The listening exercises are what trip me up with this language. I have some difficulty distinguishing an audible difference between plural and singular words. There also seem to be way too many silent letters! But I'm sure as I practice more, I will have less difficulty over time.
Very often, there is no audible difference between singular and plural, simply because final -s are mute.
Therefore you must focus on other clues: a liaison, the verb's conjugation, possessives...
In this sentence, only "garçon/s" and "riche/s" are similar :
les garçons sont riches
le garçon est riche
So what you are saying is that "garçon" and "garçons" both sound the same as well as "riche" and "riches"?

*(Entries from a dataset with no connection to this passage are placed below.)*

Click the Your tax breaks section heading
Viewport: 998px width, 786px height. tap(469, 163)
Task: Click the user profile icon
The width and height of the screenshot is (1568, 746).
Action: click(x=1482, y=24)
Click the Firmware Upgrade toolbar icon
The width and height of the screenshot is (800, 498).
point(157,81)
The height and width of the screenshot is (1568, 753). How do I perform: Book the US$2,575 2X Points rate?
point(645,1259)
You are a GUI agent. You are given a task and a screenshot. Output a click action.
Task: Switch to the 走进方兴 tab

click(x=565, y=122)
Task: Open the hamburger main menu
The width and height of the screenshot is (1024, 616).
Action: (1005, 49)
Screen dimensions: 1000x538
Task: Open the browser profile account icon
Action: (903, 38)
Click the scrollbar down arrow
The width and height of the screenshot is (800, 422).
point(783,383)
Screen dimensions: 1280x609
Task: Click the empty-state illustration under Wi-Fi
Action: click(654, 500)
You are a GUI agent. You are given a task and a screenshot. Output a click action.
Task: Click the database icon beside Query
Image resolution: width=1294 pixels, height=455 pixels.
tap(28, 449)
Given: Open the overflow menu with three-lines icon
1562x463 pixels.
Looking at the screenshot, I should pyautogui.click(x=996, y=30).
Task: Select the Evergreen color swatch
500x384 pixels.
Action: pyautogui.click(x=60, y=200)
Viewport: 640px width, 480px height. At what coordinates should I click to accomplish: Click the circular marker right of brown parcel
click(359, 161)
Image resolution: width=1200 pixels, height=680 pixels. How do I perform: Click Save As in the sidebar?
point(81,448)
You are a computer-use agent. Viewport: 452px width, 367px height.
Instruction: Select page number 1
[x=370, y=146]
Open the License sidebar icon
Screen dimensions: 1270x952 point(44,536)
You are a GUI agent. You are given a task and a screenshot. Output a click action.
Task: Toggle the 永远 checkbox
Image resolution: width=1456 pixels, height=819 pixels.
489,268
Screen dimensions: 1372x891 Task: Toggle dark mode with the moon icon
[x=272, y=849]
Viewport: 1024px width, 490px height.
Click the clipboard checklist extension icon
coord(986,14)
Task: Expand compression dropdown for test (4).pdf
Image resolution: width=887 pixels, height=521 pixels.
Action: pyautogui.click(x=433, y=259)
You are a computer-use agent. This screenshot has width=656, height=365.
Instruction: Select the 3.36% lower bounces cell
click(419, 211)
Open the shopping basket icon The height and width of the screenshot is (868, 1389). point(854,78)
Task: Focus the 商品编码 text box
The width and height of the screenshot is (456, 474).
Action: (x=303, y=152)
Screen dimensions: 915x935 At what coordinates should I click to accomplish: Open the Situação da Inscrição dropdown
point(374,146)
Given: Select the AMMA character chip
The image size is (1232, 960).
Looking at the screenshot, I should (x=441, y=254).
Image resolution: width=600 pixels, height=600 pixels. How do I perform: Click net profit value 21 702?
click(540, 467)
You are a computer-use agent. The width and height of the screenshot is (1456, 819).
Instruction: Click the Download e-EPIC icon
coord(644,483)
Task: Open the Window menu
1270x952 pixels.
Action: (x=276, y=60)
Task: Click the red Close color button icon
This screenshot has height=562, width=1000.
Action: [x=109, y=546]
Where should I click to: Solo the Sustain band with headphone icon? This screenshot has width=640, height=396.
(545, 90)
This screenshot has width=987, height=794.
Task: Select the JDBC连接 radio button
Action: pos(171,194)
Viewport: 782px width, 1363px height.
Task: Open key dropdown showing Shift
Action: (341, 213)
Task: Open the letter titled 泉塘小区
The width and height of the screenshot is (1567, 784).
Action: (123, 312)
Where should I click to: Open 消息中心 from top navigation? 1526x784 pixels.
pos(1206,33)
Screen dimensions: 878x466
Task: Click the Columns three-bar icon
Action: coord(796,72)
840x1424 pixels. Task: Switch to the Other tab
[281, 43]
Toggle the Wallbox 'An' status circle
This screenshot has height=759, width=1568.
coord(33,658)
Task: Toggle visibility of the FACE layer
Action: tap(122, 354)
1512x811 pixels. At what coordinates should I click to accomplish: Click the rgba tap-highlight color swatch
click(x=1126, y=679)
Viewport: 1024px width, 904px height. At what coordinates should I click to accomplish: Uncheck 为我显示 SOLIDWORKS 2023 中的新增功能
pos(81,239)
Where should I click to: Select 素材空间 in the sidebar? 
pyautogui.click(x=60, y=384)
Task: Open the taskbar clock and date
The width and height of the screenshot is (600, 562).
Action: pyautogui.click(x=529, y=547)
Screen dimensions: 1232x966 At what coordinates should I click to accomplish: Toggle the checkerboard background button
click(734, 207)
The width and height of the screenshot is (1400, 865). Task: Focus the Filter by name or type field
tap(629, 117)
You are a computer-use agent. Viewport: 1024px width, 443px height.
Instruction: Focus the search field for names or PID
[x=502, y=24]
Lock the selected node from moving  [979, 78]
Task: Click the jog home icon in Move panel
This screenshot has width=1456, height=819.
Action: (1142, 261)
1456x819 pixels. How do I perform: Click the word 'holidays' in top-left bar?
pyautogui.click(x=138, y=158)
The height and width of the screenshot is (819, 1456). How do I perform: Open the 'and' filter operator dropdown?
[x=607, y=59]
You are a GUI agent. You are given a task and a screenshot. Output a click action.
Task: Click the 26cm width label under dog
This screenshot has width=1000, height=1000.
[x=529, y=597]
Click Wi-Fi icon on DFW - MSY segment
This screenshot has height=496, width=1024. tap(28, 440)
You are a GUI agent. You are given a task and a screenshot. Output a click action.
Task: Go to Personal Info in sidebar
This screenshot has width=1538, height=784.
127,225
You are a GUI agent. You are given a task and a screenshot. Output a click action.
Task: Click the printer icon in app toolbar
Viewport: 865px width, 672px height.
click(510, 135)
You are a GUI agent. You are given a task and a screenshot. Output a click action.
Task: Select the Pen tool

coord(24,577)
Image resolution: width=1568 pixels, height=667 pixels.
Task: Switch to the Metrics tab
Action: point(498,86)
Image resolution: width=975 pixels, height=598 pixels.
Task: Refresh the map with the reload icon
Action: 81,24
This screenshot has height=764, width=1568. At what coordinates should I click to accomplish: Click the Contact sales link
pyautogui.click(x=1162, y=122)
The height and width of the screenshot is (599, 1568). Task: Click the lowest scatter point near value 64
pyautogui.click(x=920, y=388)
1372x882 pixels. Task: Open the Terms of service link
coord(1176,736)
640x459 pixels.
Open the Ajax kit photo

Yes, and this is why you have to focus on determiners like articles and verbs.
I cant unxerztNd the difference between garçon and garçons. I know garçons is plural, but when do i know when to use them??
i am able to distinguish what to use when you are using etre(to be) in je, tu, il/elle, nous, vous et ils/elles but how would i know what kind of etre(to be) should i use when the sentence includes pronouns already?
Is there a specific reason, like a teaching technique, why most of these phrases are about being rich or calm or rich and calm? I find it interesting that different languages should stick to some specific words while going through the basics.
With languages that have a lot of conjugation forms and agreements in gender and number, you have to go through the whole array of possible cases. Then you can move on and learn new adjectives.
Since the French sentence does not have "très", you should not add "very".